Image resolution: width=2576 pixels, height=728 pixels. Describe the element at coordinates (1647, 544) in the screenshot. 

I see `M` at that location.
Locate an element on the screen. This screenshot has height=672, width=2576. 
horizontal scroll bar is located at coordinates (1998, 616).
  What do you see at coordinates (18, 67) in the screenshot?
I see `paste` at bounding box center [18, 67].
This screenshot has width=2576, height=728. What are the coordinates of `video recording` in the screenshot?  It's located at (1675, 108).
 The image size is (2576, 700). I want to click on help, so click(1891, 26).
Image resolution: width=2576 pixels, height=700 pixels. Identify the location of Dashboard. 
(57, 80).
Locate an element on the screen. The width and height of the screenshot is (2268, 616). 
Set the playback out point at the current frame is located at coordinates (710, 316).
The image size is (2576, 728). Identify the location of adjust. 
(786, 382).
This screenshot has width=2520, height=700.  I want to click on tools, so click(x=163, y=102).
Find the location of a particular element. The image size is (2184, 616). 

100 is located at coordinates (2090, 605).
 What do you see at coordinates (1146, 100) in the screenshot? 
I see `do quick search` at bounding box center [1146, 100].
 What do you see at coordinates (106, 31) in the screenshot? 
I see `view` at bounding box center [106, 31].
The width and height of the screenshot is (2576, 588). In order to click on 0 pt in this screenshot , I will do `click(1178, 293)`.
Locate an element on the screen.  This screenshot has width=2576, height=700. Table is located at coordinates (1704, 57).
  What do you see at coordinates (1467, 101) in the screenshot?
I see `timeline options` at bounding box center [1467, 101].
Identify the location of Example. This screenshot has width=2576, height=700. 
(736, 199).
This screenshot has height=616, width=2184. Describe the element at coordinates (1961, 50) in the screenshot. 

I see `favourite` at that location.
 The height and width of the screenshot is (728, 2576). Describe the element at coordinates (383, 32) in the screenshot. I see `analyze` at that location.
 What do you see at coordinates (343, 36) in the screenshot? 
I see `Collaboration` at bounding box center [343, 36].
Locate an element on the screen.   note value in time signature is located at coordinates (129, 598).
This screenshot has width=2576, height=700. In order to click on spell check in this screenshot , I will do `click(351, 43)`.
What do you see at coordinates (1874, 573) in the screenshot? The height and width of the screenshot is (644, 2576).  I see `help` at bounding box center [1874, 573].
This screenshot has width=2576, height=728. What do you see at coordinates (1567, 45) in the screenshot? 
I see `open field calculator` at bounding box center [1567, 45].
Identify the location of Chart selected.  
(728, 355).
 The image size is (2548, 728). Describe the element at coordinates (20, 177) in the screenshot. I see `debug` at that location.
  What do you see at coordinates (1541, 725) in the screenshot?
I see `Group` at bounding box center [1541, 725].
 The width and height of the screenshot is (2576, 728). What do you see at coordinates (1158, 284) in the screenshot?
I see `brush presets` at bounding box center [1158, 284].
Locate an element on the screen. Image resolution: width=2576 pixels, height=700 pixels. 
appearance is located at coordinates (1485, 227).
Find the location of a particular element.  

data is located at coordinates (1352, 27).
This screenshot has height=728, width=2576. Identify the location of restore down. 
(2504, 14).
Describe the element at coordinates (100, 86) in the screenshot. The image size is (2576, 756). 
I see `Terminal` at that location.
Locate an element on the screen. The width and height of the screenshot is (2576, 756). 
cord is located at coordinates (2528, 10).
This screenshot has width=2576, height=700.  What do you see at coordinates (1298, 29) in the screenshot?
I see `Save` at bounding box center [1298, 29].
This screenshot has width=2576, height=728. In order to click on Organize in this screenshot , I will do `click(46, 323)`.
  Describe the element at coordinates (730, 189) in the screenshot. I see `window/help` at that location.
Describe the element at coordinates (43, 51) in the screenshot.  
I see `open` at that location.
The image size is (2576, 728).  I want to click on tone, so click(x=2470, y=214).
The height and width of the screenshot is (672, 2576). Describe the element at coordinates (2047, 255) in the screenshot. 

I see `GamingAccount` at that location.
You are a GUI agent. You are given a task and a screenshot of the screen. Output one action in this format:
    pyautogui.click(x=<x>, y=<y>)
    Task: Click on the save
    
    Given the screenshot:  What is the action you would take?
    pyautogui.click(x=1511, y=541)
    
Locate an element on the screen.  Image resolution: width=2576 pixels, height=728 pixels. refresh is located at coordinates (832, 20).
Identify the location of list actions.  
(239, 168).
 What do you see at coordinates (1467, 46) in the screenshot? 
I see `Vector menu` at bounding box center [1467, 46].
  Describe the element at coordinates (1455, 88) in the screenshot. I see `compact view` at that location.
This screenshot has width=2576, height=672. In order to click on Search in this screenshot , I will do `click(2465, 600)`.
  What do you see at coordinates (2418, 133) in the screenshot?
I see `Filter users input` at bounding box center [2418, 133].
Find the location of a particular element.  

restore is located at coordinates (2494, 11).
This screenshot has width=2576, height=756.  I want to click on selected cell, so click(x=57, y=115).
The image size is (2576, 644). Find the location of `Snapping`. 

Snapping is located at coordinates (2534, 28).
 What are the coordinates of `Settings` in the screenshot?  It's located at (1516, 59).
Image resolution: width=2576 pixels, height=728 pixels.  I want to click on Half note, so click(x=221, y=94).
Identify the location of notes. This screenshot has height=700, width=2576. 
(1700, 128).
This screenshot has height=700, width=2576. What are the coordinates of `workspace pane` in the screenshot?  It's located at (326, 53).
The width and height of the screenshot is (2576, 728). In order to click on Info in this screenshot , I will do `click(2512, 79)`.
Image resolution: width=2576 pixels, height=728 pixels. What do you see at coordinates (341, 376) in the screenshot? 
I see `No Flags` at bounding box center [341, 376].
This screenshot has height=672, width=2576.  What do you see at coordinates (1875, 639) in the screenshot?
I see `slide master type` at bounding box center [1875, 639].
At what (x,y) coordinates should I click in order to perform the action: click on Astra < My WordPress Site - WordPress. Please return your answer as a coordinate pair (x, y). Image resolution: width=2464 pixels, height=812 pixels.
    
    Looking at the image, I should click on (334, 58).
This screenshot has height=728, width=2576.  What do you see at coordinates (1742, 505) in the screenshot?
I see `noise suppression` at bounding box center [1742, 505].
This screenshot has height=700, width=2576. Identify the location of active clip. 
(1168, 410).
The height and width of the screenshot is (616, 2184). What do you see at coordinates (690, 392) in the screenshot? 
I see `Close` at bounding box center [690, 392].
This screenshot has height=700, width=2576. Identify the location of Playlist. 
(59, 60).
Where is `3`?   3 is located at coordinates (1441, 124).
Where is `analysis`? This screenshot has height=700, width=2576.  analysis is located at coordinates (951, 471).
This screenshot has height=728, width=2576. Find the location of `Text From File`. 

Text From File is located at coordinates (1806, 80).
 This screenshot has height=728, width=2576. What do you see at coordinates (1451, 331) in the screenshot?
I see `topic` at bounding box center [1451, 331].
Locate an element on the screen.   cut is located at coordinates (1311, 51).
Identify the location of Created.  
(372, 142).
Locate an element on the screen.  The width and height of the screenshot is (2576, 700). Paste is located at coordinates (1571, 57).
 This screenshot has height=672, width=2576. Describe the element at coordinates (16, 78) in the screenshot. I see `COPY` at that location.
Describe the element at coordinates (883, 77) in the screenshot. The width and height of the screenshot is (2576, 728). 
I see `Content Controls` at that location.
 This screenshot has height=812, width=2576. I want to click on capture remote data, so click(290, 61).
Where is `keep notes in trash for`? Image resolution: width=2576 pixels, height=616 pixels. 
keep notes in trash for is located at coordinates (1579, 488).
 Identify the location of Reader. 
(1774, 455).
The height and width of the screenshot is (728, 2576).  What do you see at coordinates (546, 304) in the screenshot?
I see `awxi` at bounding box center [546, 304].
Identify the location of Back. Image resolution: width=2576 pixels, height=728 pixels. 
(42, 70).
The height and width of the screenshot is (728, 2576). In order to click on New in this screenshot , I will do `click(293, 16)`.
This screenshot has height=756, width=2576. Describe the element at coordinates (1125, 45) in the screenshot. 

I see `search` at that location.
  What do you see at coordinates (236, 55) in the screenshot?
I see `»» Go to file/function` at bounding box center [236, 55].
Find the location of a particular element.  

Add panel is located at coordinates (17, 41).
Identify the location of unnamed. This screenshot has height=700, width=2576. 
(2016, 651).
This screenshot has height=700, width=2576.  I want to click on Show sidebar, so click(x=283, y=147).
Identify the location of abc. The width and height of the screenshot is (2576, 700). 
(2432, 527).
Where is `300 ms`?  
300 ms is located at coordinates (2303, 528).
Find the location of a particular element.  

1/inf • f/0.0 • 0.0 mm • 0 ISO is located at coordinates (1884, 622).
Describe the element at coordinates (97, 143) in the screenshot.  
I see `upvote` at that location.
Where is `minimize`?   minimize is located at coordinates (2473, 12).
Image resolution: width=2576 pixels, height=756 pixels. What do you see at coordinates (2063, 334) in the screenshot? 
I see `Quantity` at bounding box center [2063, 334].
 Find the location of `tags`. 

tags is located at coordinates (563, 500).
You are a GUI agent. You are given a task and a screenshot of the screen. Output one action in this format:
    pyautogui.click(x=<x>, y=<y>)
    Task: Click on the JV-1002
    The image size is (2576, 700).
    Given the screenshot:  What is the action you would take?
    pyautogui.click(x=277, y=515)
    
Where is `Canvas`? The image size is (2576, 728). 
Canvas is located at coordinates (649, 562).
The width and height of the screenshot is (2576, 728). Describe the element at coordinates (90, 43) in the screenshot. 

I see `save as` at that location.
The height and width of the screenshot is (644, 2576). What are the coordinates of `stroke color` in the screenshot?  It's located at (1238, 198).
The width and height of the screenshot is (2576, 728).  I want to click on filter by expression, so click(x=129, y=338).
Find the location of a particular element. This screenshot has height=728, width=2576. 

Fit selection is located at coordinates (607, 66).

• _Exercise_: Reproduce verbatim the part of the data that opens with the line containing "The image size is (2576, 644)." and closes with the line containing "Looking at the", including both of those lines.

• _Solution for this exercise_:
The image size is (2576, 644). Find the location of `Snapping`. 

Snapping is located at coordinates (2534, 28).
 What are the coordinates of `Settings` in the screenshot?  It's located at (1516, 59).
Image resolution: width=2576 pixels, height=728 pixels.  I want to click on Half note, so click(x=221, y=94).
Identify the location of notes. This screenshot has height=700, width=2576. 
(1700, 128).
This screenshot has height=700, width=2576. What are the coordinates of `workspace pane` in the screenshot?  It's located at (326, 53).
The width and height of the screenshot is (2576, 728). In order to click on Info in this screenshot , I will do `click(2512, 79)`.
Image resolution: width=2576 pixels, height=728 pixels. What do you see at coordinates (341, 376) in the screenshot? 
I see `No Flags` at bounding box center [341, 376].
This screenshot has height=672, width=2576.  What do you see at coordinates (1875, 639) in the screenshot?
I see `slide master type` at bounding box center [1875, 639].
At what (x,y) coordinates should I click in order to perform the action: click on Astra < My WordPress Site - WordPress. Please return your answer as a coordinate pair (x, y). Image resolution: width=2464 pixels, height=812 pixels.
    
    Looking at the image, I should click on (334, 58).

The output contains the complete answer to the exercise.